No reporter or editor I know in Mexico today clamors for those days. Many cherish freedom of the press today, especially the freedom of information act passed during the Fox administration which allows them rare access to government documents.

But for many, democracy has been messy and painful. Said one reporter in Nuevo Laredo, Mexico, “We didn’t like being controlled, but we hate even more being killed. No one was trying to kill us then, as much as they were trying to bribe us.”

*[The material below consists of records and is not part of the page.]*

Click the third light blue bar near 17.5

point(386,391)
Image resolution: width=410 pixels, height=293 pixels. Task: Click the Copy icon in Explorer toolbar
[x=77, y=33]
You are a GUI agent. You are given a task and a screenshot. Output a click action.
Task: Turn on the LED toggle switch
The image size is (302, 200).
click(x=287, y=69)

Indeed, with Fox’s victory, the long existing peaceful accommodation between government and shady characters came to a halt. Shortly after Fox took office, drug traffickers filled the power vacuum. In some communities, with the old government middlemen gone, drug kingpins, touting the latest weapons from grenade launchers to 50-caliber machine guns, strategically took over entire cities: local governments, police departments and the media.

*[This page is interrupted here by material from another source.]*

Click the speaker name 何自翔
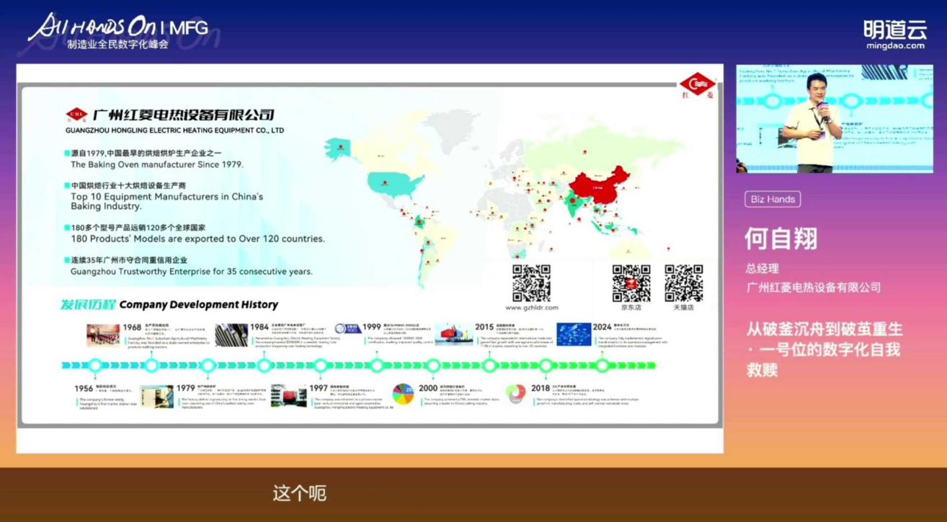 point(781,239)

In Nuevo Laredo, one radio reporter, Guadalupe Escamilla, became the spokeswoman of a paramilitary group known as the Zetas. Part of her reporter’s job was to call editors, news directors and essentially direct the coverage. The job carried deadly risks. When the reporter allegedly asked for a pay raise, a lone gunman responded by pumping more than 15 bullets into her.

Getting a straight answer about why Escamilla, or for that matter, dozens of her colleagues have died, is no easy feat. Impunity in Mexico thrives. More than 90 percent of all crimes go unsolved and unpunished.

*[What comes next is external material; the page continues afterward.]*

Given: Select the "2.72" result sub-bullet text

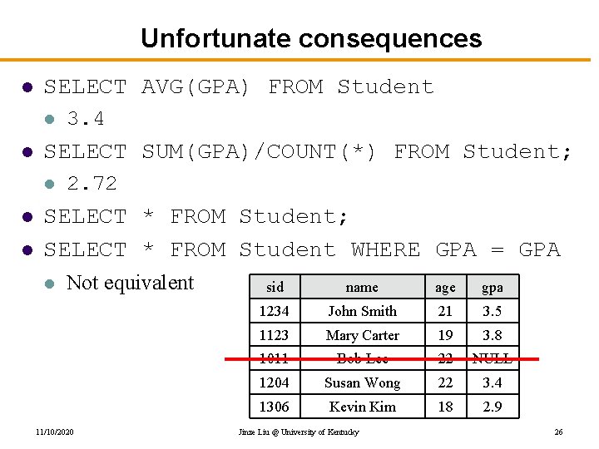Looking at the screenshot, I should pos(92,183).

The result? Media members self-censor themselves to survive. Many reporters, especially along the U.S.-Mexico border, are now limited to reporting on body counts. Investigations are rare. Even reporters in Mexico City now withhold bylines on "sensitive stories” for fear of reprisal from members of organized crime.

Some editors now recruit reporters from Colombia, hoping that their past experience will provide valuable expertise in Mexico.

The crisis in Mexican journalism couldn’t have come at a worst time, especially for residents along the border where much of the latest violence is concentrated.

While Mexicans increasingly self-censor themselves, their U.S. colleagues scale back for economic reasons. Gone are the days when U.S. newspapers, especially those in the Southwest, boasted of border bureaus. My newspaper, The Dallas Morning News, once had bureaus in Monterrey, El Paso and San Antonio. Plus, we had the biggest staff of any U.S. newspaper in Mexico, 13. We’re now down to one, me.

Few, if any regional, or national media companies with the exception of say The Los Angeles Times in San Diego-Tijuana and BELO Television in El Paso-Juarez, have offices in border cities. Local U.S. reporters rarely venture into Mexican border cities that often times appear like war zones,

Some newspapers and TV stations cite concern for the safety of their own reporters as reasons why they prefer to cover the stories with the help of Mexican stringers, or by telephone.

The danger to American reporters cannot be dismissed. In the drug violence in Mexico, Americans are not always immune. I remember a couple of years ago following threats to my own life, I sat with a U.S. federal investigator who put things in perspective for me.

On the question of whether or not I was safe to continue covering the story in Mexico, the agent said, “You’re right that drug traffickers wouldn’t want to hurt an American journalist, Doing so would bring too much heat and would threaten their multi-billion dollar industry. But you have a problem: you don’t look American.” 

Today, the border is mostly covered by “parachute” journalists who fly in-and-out and are often times limited by time and resources. 

Therefore it’s not surprising that in some border communities, Norteno musical groups in outdoor cafes, or mercados play for audiences hungry for knowledge, hoping they’ll pick up a few lines about who and what is terrorizing their communities and why. The scenes are reminiscent of the choir news when locals would gather around at a town square to learn the latest happenings, or news.

Problem is, many such musicians are also in the line of fire by criminals who want to control the message belted out in a corrido, to shape the news and rise of drug cartels whose powerful reach touches far too many.